Hyperglycemia induces monocytic release of interleukin-6 via induction of protein kinase C-α and -β

Sridevi Devaraj, Senthil K. Venugopal, Uma Singh, Ishwarlal Jialal

Research output: Contribution to journalArticle

151 Citations (Scopus)

Abstract

Diabetes confers an increased propensity to atherosclerosis. Inflammation is pivotal in atherogenesis, and diabetes is a proinflammatory state. Interleukin (IL)-6, in addition to inducing the acute-phase response, contributes to insulin resistance. Monocytes from type 2 diabetic patients secrete increased IL-6. The aim of this study was to examine molecular mechanisms for increased IL-6 release from monocytes under hyperglycemia. Monocytic cells (THP-1) were cultured in the presence of 5.5 mmol/l (normal) or 15 mmol/l (high) glucose and mannitol. Secreted IL-6, intracellular IL-6, and IL-6 mRNA were significantly increased with hyperglycemia (P < 0.001). Incubation of cells with inhibitors of reactive oxygen species failed to affect high-glucose-induced IL-6 release. Pan-protein kinase C (PKC) inhibitors significantly decreased high-glucose-induced IL-6 release. A specific inhibitor of p38 mitogen-activated protein kinase (MAPK; SB 202190), but not the extracellular signal-regulated kinase inhibitor PD98059, significantly decreased high-glucose-induced IL-6 release. Furthermore, the PKC-α/β2 inhibitor decreased p38MAPK and the resulting high-glucose-induced IL-6 release.
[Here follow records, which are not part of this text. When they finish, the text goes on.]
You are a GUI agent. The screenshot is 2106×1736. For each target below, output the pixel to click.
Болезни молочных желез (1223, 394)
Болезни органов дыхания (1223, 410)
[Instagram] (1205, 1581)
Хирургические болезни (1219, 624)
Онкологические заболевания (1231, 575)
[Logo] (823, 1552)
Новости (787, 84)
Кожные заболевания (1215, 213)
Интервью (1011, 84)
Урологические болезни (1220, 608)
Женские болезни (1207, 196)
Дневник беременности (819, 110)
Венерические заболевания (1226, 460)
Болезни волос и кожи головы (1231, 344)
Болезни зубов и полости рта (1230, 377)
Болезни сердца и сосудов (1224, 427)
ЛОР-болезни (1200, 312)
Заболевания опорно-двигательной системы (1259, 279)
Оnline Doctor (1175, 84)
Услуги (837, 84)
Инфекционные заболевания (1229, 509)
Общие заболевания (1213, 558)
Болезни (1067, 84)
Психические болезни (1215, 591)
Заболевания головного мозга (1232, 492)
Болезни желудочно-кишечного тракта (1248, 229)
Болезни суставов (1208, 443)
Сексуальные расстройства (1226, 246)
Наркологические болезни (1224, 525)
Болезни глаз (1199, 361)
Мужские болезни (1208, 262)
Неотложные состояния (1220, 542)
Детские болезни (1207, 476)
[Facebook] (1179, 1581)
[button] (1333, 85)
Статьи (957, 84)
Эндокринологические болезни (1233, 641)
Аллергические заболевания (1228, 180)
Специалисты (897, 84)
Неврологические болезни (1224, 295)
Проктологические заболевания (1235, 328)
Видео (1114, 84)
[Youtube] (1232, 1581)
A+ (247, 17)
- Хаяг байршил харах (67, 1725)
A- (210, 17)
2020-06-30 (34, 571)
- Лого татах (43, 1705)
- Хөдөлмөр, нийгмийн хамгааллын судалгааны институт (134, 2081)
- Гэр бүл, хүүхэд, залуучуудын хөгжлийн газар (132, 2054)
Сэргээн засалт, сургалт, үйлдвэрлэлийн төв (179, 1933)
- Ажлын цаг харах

Both antisense oligos to PKC-β and -α as well as small interfering RNA (siRNA) to PKC-α and -β resulted in significantly decreased high-glucose-induced IL-6 release. Nuclear factor-κB (NF-κB) inhibitors significantly decreased IL-6 mRNA and protein. siRNA to PKC-β and -α also significantly decreased NF-κB activity and IL-6 release. The combination was not additive to either siRNA alone, suggesting that they work through a common pathway. Thus, IL-6 release from monocytes under hyperglycemia appears to be mediated via upregulation of PKC, through p38MAPK and NF-κB, resulting in increased mRNA and protein for IL-6. Thus, inhibition of PKC-α and -β can ameliorate the proinflammatory state of diabetes.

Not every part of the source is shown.